Una tradición que comenzó a perder asiduos a partir de los años 60 del pasado siglo en nuestro país, con sus últimas muestras en los años 80, debido al vacío actual que la sociedad hace a la muerte, por miedo o por rechazo al sufrimiento que produce en los demás, convirtiendo este tipo de fotografía en algo que asusta y que se valora como de mal gusto.

 

La fotografía de Nadia, la más reciente en nuestro país

Hasta el 3 de junio el Museu Valencià d’Etnologia recoge la tradición de la fotografía postmortem a lo largo de las décadas a través de la exposición Imágenes de muerte, a partir del trabajo de documentación de coleccionistas y expertos como José Huguet, Javier Sánchez, Julio José García Mena y Virginia de la Cruz, comisaria de la exhibición.

 

La muestra reúne más de 80 piezas del territorio valenciano, la costa mediterránea y algunos ejemplos europeos y americanos. Una de las españolas es, además, la única reciente y la que su comisaria reconoce como más impactante.

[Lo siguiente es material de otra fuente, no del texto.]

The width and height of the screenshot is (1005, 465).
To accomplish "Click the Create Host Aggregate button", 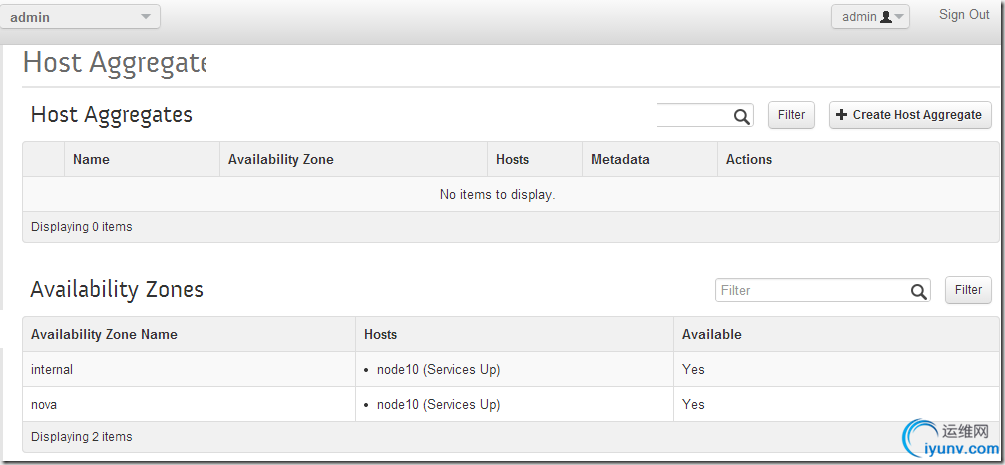I will coord(910,115).

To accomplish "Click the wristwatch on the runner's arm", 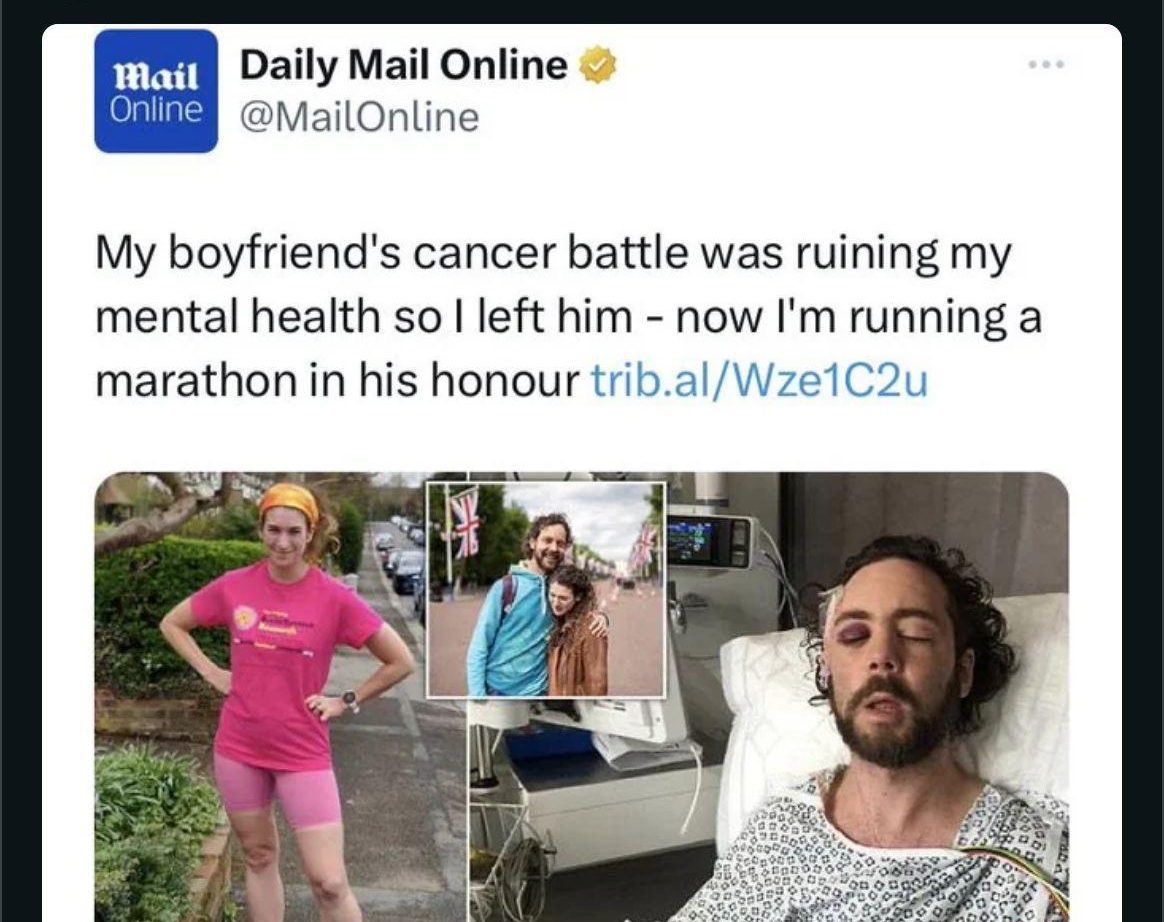I will click(349, 699).
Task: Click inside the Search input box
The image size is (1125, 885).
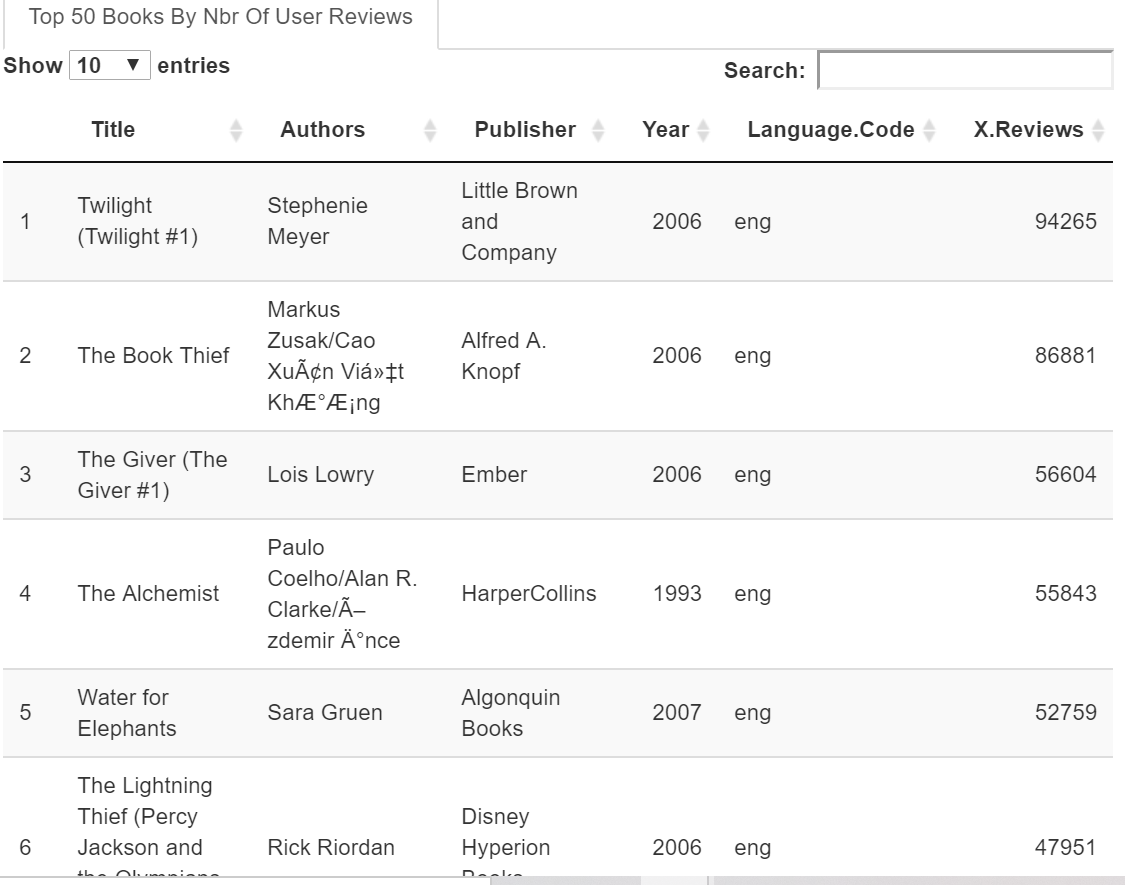Action: tap(964, 70)
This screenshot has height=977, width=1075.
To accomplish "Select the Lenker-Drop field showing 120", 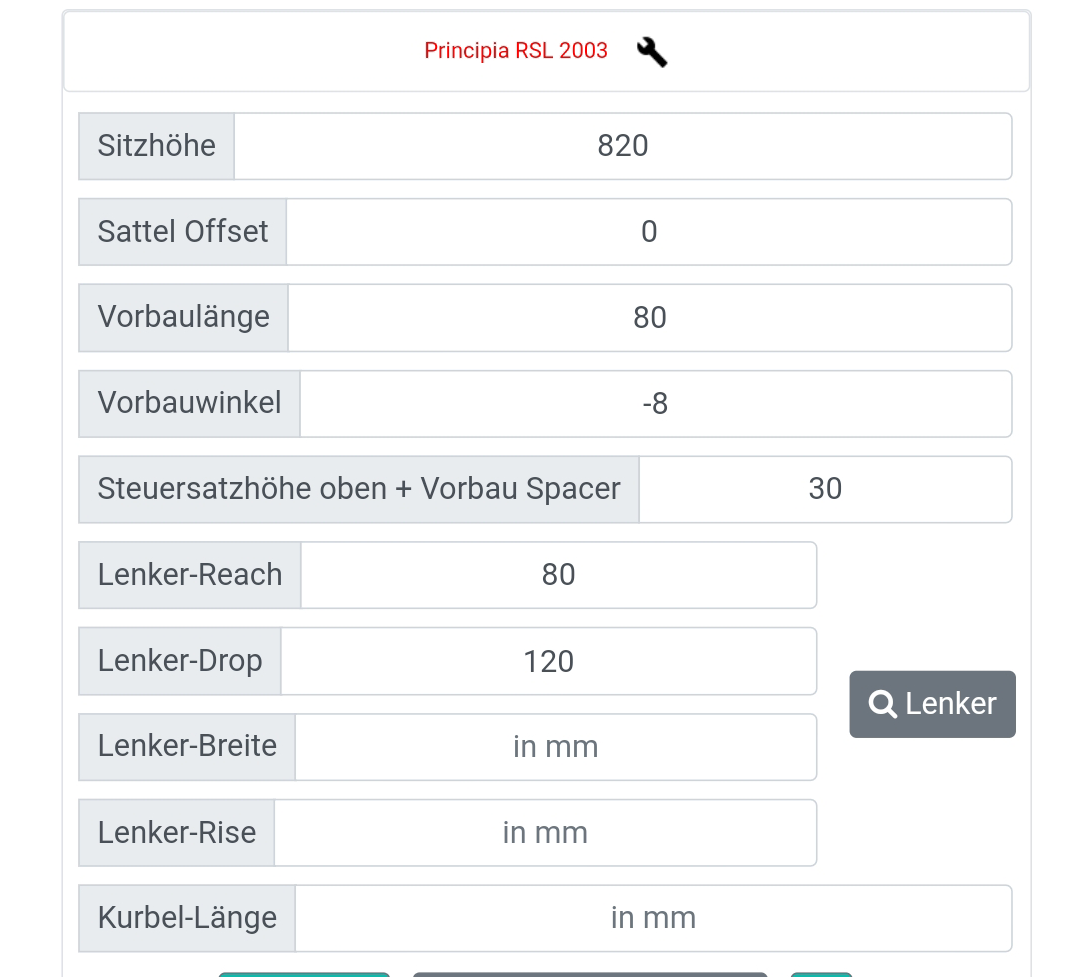I will point(548,661).
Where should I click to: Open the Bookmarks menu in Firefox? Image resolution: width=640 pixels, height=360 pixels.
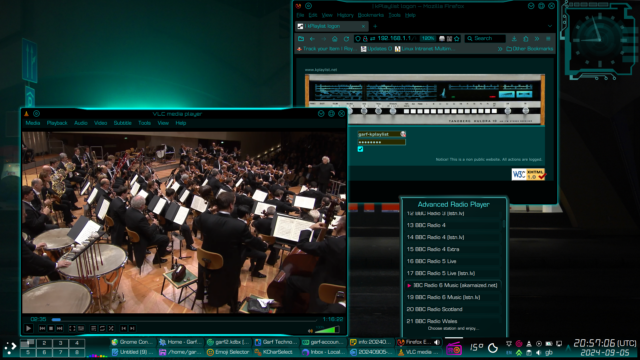pyautogui.click(x=371, y=15)
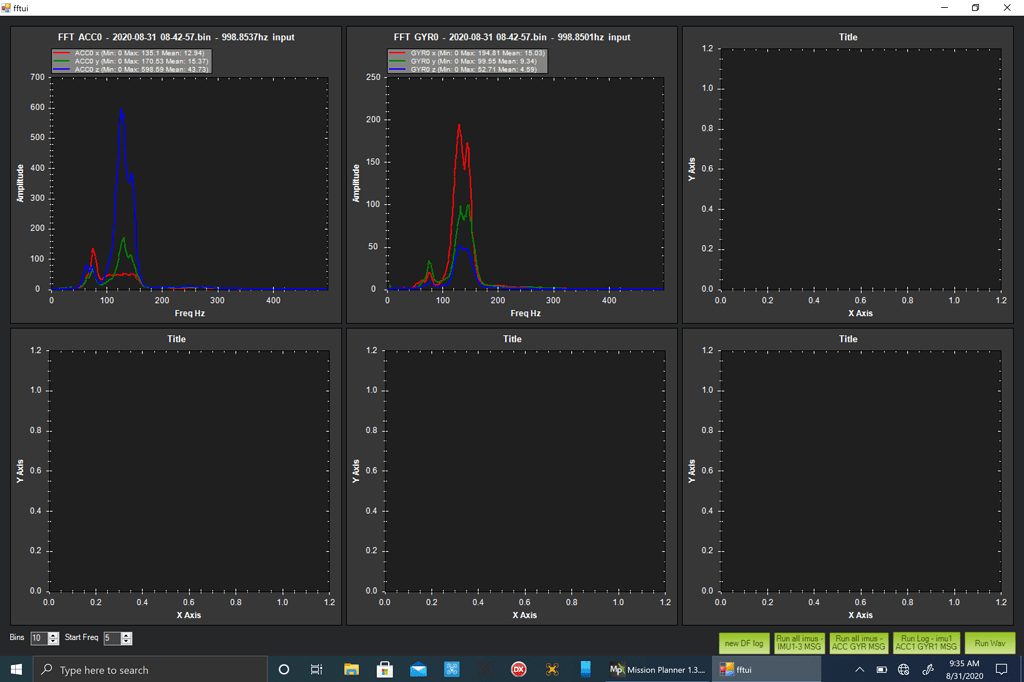Click Run all imus ACC GYR MSG
This screenshot has height=682, width=1024.
(859, 643)
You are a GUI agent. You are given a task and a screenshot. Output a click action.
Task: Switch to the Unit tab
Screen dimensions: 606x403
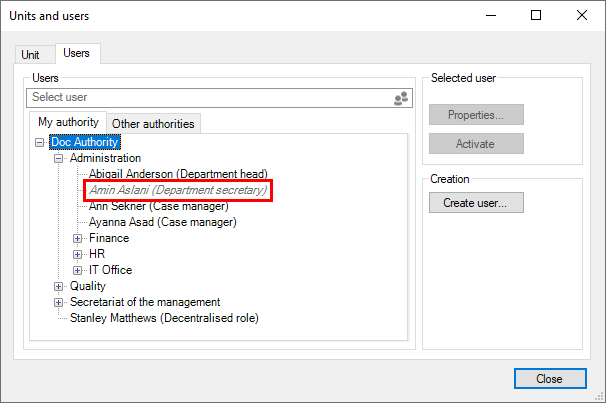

Se trata del retrato que la psicóloga y fotógrafa Norma Grau realizó en el Hospital Clínic de Barcelona en febrero de 2017 a unos padres catalanes, Rocío y Raúl, con su hija Nadia, que había nacido fallecida.

 

Una práctica que se está recuperando en centros de salud de Estados Unidos y gran parte de Europa como forma de recordar la imagen de bebés que inevitablemente acabarían borrándose con el tiempo de la memoria de sus progenitores.